The residents of Florida were in for a visual treat when SpaceX launched 53 internet satellites, known as Starlinks satellite, into space.
The Falcon 9 rocket's launch didn’t create any excitement per se, but the after effect of it that illuminated the sky mesmerized millions of people in the city.
On early Thursday morning, many witnessed a striking spectacle above—an ethereal cloud of illuminated gases that resembled a jellyfish.
It earned the moniker “space jellyfish” from the expanding gasses behind the rocket that created these eerie colored clouds.
Explaining the phenomenon, SpaceX's director of Dragon mission management Jessica Jenson told media, "Basically, what's happening is, it's still dark outside, but you have the sun illuminating the plume as it's in space."

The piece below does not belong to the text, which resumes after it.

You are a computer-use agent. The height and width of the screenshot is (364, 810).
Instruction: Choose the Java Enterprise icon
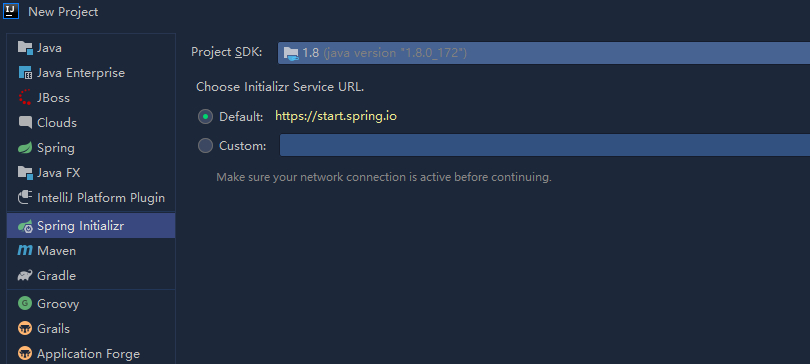coord(25,73)
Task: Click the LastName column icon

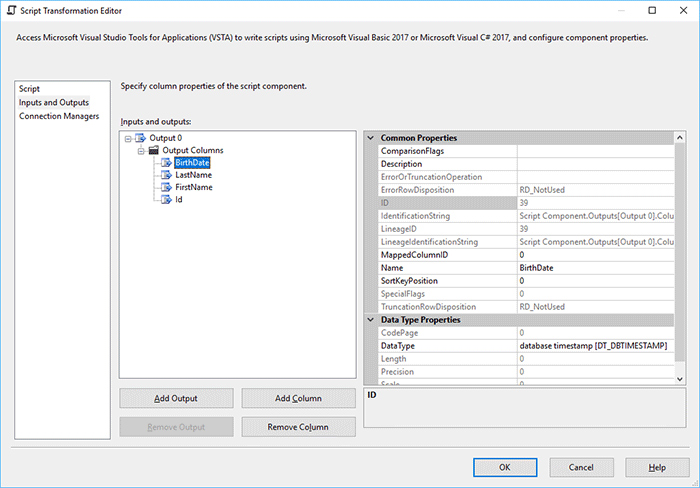Action: pos(166,175)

Chris Combs, a professor of aerodynamics and mechanical engineering at the University of Texas at San Antonio, on Twitter wrote that it is a combination of physics and perfect timing.
Combs explained that the long, blobby "body" of the jellyfish is, simply, exhaust leaving the Falcon 9's rocket engine nozzle.
The reason the exhaust takes on such a bulbous shape has to do with the pressure difference inside and outside the nozzle.
In this case, the exhaust leaving the nozzle is "under-expanded" – meaning the gas is at higher pressure than the ambient air around it as the exhaust leaves the engine's nozzle, reports Live Science.
To match the ambient background pressure in the atmosphere, the rocket exhaust drops its own pressure by expanding as soon as it leaves the nozzle, he said.
"In under-expanded exhaust you get expansion fans at the nozzle exit to decrease pressure and match background: jellyfish, at high altitude.”
Now explaining the reason behind the glow, Comb said that it is purely because of the timing.
Since the rocket launch occurred in the pre-dawn hours of Thursday morning (around 5:45 a.m. local time), light from the sun came from just over the horizon, illuminating up the exhaust plume, causing it to glow brightly against the dark sky, he said.